2000年当時、外資リップルウッドが株式の大半を保有することになった日本コロムビア、もともと音響ブランド「DENON」にしか興味がなかったリップルさんは、採算性の悪い音楽制作・営業・技術開発部門の人員切り捨てに邁進、新規事業開発なんぞ辞めてしまえという号令でジブンも去ります。そして川崎工場のCD/DVDプレス工場も当初から処分目論見の対象で、早くから川崎工場跡地の売却計画が進んでいたことを後から会社OBから聞きました。

 

川崎工場2016

現在の京急港町駅裏

 

川崎工場1990

1990年当時の日本コロムビア川崎工場

 

「重金属・水銀まみれで右から左には売却出来ないんだよね」

そんな事もあってなかなか売却話は難航していたような記憶が最後でしたから、現在の工場跡地が保育園や病院、マンションシティーに変わっているのに驚いた、というより最近の豊洲土壌汚染問題がすぐさま頭に浮かんで「ちゃんと土壌汚染対策したんだろうか...」とか「ちゃんとマンション入居者には履歴告知したんだろうか...」とか考えてしまいました。

杞憂にすぎない話であればいいし、風評被害のバラ巻きと言われると心外ではありますが、昨今の豊洲問題ですから...

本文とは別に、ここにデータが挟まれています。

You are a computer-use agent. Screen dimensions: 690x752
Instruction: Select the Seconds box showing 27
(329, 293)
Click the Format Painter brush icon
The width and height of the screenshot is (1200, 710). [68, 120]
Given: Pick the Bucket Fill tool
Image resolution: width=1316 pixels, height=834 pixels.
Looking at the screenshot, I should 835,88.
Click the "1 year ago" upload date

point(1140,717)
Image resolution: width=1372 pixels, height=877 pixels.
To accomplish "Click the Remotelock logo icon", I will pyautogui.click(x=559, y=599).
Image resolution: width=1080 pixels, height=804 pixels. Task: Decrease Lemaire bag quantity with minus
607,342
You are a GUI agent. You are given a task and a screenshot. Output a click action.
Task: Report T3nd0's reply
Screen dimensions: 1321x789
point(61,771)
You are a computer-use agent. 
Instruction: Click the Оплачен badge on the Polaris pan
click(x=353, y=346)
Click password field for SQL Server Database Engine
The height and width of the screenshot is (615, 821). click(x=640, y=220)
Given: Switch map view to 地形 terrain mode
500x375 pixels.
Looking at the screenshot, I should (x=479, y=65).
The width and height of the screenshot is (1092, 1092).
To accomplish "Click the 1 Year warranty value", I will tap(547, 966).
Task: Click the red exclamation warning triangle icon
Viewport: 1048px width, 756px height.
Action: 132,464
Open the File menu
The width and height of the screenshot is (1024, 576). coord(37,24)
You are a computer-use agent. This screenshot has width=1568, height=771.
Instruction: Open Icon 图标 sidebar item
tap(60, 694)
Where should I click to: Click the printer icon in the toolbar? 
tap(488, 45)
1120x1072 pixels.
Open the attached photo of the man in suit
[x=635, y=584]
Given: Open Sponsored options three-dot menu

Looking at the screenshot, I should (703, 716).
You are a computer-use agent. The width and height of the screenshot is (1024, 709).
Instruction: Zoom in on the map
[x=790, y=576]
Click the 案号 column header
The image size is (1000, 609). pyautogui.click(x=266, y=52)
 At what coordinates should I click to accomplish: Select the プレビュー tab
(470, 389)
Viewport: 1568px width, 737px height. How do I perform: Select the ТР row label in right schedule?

そう言えば栃木県真岡市にあったコロムビアマグプロダクツ工場跡地も局所的には極めて土壌汚染が激しいと思われる土地でしたが、現在はショッピングモールに変わっています。以前そんな風景を眺めたときは「あぁ無くなったなぁ...」くらいにしか思いませんでしたが、現在の「環境アセスメント」基準に照らせばなかなか問題満載な工場だったとも言えます。

CMP2016

現在の栃木県真岡市台町付近

 

CMP1975

コロムビアマグネプロダクツ工場
(1975 旧コロムビア機器)

※1996年会社解散当時との大きな違いは、未だ左下に
磁性塗料コーター棟が存在しないことです。